Task to carry out: Print the data below exactly, but only the lines from the one containing "This screenshot has width=1316, height=914." down to the one containing "Task: Show outages for 1 Mart (7)", inclusive.

Collected data
########################################

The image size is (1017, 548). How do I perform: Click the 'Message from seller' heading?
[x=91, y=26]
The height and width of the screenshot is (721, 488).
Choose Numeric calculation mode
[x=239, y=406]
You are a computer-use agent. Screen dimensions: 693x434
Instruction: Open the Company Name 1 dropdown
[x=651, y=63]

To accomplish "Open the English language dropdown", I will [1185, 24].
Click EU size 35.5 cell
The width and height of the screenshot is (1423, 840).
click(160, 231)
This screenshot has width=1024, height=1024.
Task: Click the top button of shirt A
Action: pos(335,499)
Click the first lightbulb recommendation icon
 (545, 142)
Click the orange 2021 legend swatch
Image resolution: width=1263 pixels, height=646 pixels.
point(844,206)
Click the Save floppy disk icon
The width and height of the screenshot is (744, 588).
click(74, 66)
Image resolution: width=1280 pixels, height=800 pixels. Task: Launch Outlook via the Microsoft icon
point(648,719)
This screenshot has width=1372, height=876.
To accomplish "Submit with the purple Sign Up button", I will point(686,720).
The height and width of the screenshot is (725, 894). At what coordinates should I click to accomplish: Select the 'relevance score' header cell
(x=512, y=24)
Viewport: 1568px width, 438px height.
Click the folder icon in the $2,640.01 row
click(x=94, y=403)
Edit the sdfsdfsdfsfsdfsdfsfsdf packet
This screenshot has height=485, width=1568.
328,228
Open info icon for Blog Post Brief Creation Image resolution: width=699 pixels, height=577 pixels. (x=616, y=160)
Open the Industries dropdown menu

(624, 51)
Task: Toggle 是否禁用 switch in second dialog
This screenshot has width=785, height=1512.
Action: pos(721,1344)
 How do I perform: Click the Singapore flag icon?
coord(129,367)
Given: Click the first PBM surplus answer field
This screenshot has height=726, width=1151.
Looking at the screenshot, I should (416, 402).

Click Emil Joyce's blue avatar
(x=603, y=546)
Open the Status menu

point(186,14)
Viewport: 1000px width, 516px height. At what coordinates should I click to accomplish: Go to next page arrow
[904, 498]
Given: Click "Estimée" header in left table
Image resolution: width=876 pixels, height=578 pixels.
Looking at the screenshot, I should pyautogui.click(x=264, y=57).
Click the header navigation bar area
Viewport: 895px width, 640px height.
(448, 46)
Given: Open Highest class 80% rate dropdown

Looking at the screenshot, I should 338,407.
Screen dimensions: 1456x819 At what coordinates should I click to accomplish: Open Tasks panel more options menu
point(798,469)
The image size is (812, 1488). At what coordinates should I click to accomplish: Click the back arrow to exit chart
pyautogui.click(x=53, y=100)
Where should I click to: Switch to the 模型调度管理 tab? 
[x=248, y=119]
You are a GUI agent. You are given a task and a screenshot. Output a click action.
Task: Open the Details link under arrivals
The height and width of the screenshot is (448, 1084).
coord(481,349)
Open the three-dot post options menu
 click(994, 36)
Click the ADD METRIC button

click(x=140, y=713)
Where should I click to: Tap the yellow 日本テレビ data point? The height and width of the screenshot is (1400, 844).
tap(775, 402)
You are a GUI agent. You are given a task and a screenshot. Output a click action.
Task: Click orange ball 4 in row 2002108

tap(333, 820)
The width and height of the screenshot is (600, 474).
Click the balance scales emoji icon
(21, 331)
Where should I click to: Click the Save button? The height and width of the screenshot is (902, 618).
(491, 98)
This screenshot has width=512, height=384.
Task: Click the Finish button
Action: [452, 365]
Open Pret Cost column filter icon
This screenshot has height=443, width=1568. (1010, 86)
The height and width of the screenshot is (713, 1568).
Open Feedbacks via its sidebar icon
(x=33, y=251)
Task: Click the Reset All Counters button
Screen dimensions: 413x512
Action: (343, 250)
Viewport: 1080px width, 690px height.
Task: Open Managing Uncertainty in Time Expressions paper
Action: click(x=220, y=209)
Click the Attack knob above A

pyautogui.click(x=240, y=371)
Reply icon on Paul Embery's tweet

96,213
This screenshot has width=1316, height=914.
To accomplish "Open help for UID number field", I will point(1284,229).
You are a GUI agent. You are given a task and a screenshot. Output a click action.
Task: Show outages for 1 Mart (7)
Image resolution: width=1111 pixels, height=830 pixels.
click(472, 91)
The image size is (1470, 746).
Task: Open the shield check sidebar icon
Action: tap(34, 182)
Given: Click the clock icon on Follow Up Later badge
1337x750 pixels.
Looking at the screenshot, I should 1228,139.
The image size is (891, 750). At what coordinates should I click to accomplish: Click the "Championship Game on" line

########################################

Response area:
This screenshot has width=1316, height=914.
To accomplish "Open help for UID number field", I will point(1284,229).
You are a GUI agent. You are given a task and a screenshot. Output a click action.
Task: Show outages for 1 Mart (7)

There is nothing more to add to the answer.